The Port of Long Beach recently announced that they have been preliminarily awarded ZANZEFF funds for their Sustainable Terminals Accelerating Regional Transformation (START) project in partnership with the ports of Oakland and Stockton. With $50 million in ZANZEFF funds, the project will demonstrate nearly 100 pieces of zero-emissions terminal equipment and trucks, develop a near-zero emissions tugboat, deploy two of the cleanest ships to ever call on the West Coast, and advance workforce development programs to support sustainable goods movement.
Beyond battery-electric projects, ZANZEFF funds will also be supporting the development of hydrogen fuel cell technology.
Beyond battery-electric projects, ZANZEFF funds will also be supporting the development of hydrogen fuel cell technology. The Port of Los Angeles, in partnership with Toyota, Kenworth, and Shell, announced that their Zero-Emission Freight “Shore to Store” project has been preliminarily awarded $41 million to launch a hydrogen fuel-cell-electric technology framework for freight facilities to structure operations for goods movement. As part of the plan, the partners will collaborate to develop and deploy 10 hydrogen fuel cell Class 8 trucks, develop two hydrogen fueling stations, and increase zero-emission technology use in off-road applications.
Additional Clean Freight Projects (Likely) on the Horizon
While we are still waiting to hear what other projects will be awarded ZANZEFF funds, a few other exciting applicants include a partnership between SCAQMD and Volvo for a Low Impact Green Heavy Transportation Solutions (LIGHTS) project. As part of this project, Volvo plans to deploy dozens of battery-electric Class 8 trucks and equipment in disadvantaged and highly polluted communities throughout Southern California, along with charging infrastructure at the facilities of several partnering fleets and at a public-use location, while integrating solar energy production.
States across the nation are releasing their VW Settlement funding plans, which will inevitably lead to continued innovation, investments and deployments in the years to come.
San Joaquin Valley Air Pollution Control District and Frito-Lay also partnered for a ZANZEFF project, called the Transformative Zero and Near Zero Emission Freight Facility project. The project would replace all of Frito-Lay’s diesel equipment at its largest food production facility with zero emission technology everywhere feasible and near-zero emission (NZE) technology with renewable fuels everywhere else. This will include 24 electric trucks, 12 electric forklifts, and 38 NZE trucks, along with renewable energy production and storage systems.
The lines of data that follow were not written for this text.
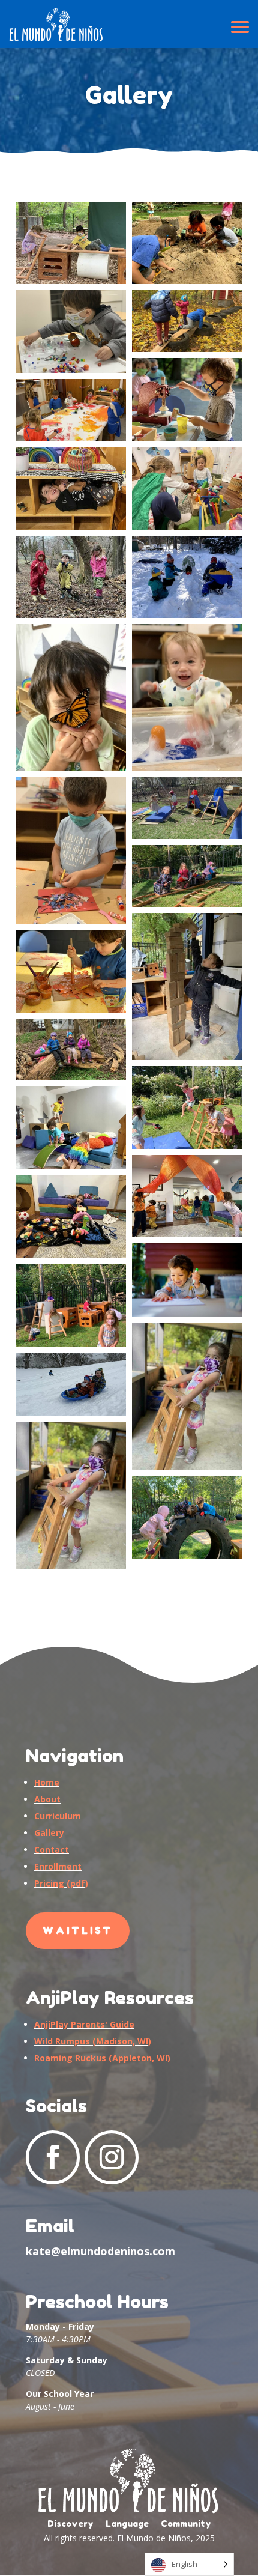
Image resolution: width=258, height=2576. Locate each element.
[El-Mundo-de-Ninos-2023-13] (187, 697)
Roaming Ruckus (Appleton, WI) (102, 2058)
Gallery (49, 1832)
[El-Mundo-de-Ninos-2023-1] (71, 243)
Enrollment (58, 1866)
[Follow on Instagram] (112, 2157)
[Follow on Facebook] (53, 2157)
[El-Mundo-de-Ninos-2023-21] (71, 1127)
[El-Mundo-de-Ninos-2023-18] (71, 1049)
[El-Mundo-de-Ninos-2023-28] (71, 1384)
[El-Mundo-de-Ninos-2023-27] (187, 1517)
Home (46, 1782)
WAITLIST (78, 1930)
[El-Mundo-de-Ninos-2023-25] (187, 1280)
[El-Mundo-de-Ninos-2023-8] (187, 488)
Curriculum (57, 1816)
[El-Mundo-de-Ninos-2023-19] (71, 1216)
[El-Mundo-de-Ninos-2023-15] (187, 876)
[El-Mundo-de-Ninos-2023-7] (71, 488)
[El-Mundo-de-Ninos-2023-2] (187, 243)
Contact (51, 1849)
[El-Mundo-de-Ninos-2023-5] (187, 321)
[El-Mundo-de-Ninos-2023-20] (187, 1196)
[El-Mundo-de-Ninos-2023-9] (71, 577)
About (47, 1799)
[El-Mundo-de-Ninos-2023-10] (187, 577)
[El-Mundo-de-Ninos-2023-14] (71, 697)
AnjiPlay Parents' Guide (84, 2024)
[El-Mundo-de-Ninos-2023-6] (71, 331)
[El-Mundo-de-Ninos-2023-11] (187, 808)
At the 2019 ACT Expo: More Funding, More Clean Technology
Beyond ZANZEFF — and beyond California — funding activity is not slowing down any time soon. States across the nation are releasing their Volkswagen (VW) Settlement funding plans for their share of the $2.925 billion earmarked for clean transportation projects, which will inevitably lead to continued innovation, investments and deployments in the years to come.
All of this— from emerging zero and near-zero emission vehicle technologies to the various local, state and federal funding opportunities across the country — will be front and center at the 2019 ACT Expo, taking place in Long Beach, California on April 23-26, 2019. With 4,000 stakeholders from across the transportation industry expected to convene in Southern California, the 2019 ACT Expo will provide an expansive showcase of the technologies, fuels, policies, and organizations driving innovation and sustainability on our roadways.